* [The problem]
In the entries below, find each line with the word "width" and pull it out.
(Records to use)
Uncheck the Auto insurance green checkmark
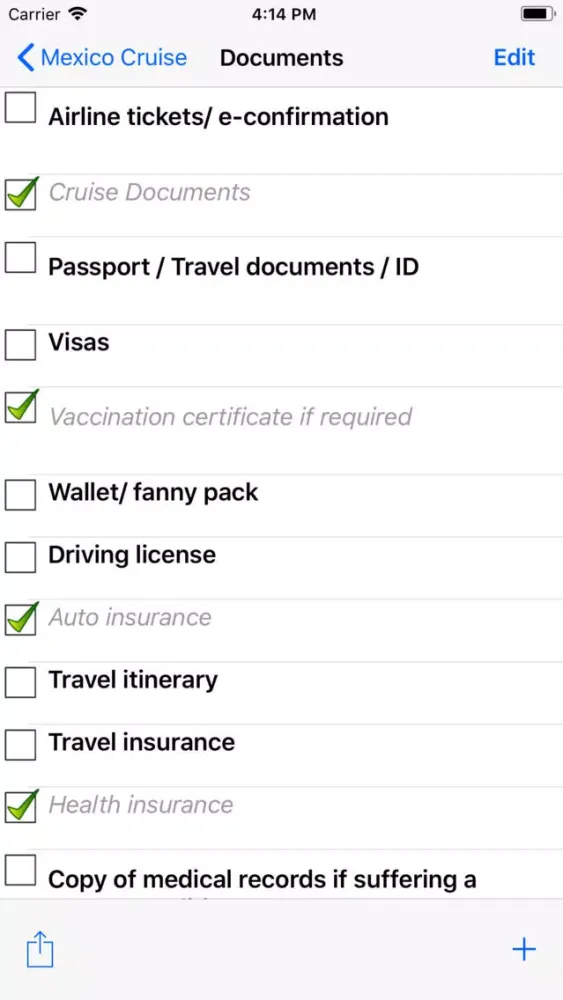click(20, 619)
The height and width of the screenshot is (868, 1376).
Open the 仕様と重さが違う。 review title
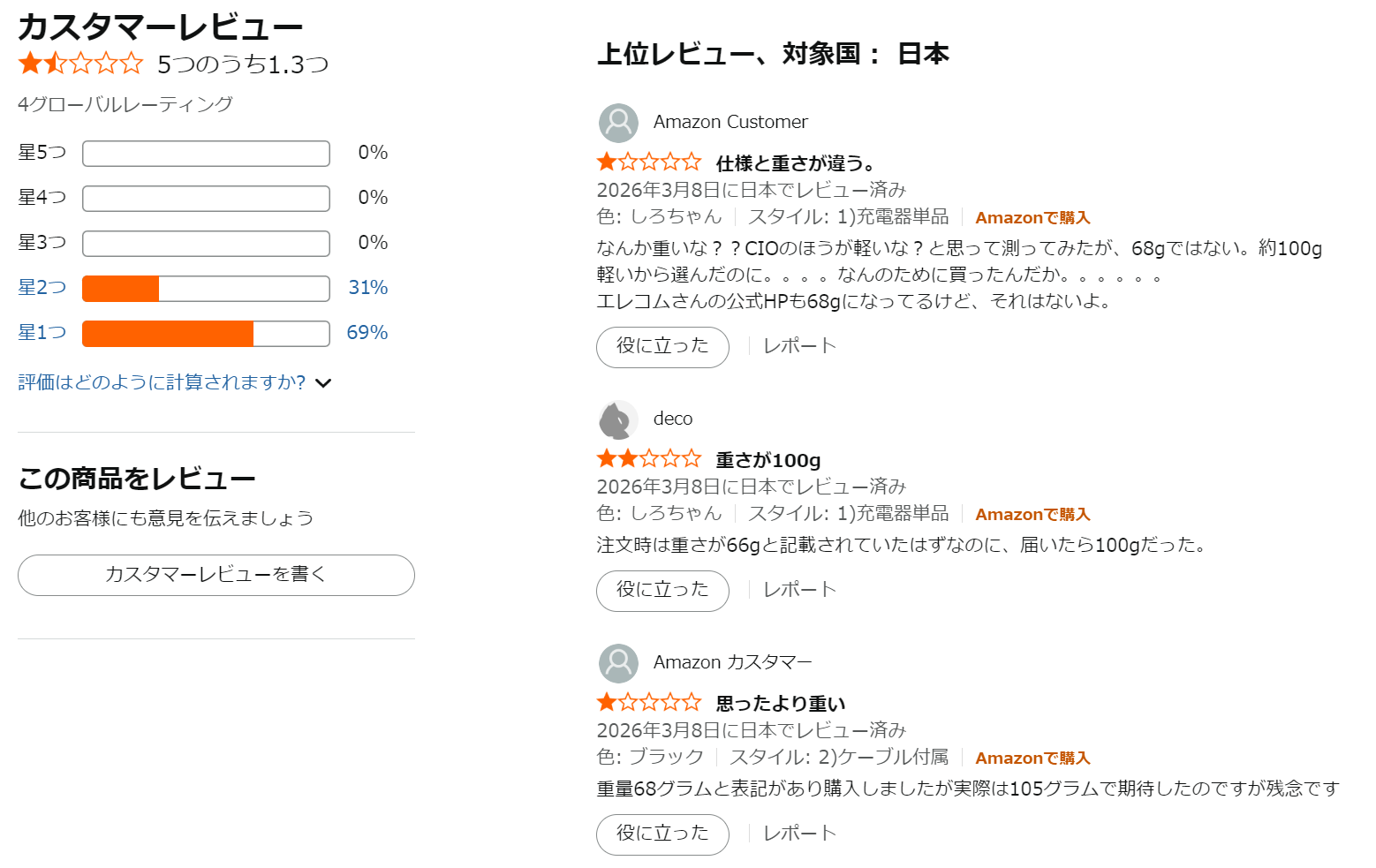[796, 163]
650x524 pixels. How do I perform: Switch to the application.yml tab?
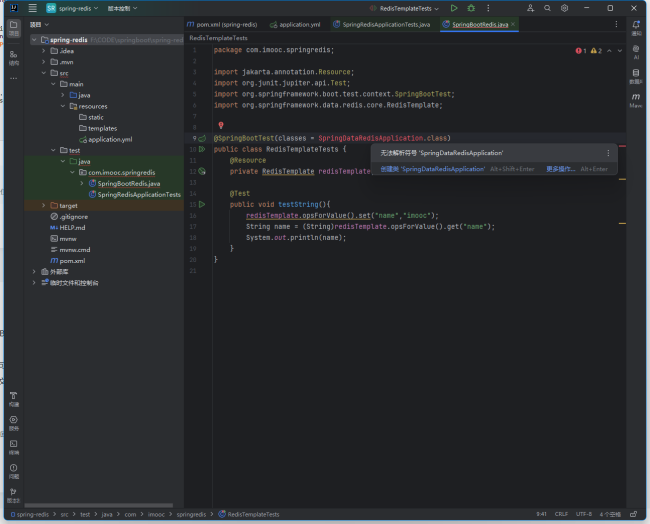click(296, 23)
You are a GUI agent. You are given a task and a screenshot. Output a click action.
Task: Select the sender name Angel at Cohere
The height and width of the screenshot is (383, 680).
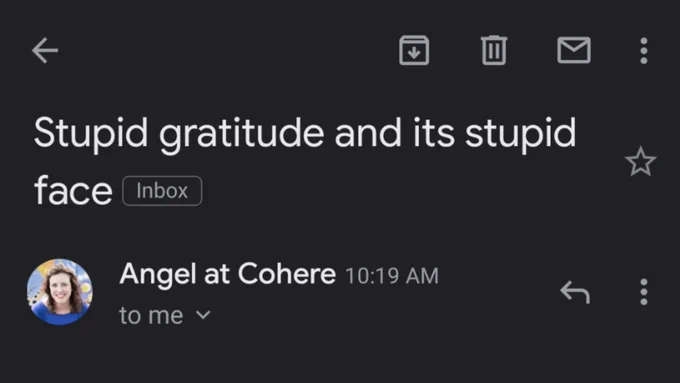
(End Records to use)
* [Exercise result]
The height and width of the screenshot is (868, 1376).
The height and width of the screenshot is (383, 680).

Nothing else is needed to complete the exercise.